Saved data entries
*** Block opens ***
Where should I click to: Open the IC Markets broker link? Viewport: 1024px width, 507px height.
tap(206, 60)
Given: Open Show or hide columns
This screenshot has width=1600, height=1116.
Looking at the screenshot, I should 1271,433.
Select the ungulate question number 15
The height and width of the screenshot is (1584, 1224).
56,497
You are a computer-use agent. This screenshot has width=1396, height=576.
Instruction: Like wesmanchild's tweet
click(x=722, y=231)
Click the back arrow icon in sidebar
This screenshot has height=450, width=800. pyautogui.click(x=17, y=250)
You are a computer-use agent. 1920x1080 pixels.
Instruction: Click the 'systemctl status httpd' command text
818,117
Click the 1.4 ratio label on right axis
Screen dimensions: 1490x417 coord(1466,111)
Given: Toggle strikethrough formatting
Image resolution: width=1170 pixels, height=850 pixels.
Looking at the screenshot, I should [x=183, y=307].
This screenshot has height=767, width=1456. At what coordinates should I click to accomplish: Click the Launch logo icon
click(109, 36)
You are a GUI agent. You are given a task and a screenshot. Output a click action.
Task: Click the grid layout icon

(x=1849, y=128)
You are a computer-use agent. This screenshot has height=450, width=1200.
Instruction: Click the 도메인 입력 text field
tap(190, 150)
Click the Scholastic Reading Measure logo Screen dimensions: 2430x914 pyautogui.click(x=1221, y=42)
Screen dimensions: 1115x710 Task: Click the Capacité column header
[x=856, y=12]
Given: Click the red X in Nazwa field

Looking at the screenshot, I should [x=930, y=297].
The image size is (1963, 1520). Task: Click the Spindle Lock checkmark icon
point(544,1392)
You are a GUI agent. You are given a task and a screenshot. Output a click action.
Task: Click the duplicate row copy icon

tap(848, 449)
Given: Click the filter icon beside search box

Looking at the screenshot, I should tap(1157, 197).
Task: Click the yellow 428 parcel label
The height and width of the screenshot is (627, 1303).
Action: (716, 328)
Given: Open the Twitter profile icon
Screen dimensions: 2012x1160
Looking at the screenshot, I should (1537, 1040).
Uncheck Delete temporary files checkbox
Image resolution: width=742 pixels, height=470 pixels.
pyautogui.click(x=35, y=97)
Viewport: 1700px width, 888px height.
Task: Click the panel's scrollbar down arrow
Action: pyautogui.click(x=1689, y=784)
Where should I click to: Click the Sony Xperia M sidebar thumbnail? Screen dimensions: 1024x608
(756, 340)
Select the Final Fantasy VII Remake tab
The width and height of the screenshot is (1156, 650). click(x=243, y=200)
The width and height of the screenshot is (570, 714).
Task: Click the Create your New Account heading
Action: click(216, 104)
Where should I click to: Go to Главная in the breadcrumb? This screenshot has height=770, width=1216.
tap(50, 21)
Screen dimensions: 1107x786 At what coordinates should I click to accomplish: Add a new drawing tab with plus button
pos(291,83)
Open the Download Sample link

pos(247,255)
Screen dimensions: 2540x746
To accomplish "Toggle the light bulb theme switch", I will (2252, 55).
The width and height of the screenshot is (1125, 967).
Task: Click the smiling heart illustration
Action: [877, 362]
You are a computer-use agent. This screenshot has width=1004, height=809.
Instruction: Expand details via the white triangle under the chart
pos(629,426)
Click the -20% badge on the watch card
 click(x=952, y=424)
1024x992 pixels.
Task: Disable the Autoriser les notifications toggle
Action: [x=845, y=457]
*** Block closes ***
» **Exercise details**
Report, using only a number, how many lines above hold the word "computer".

» **Answer for this exercise**
4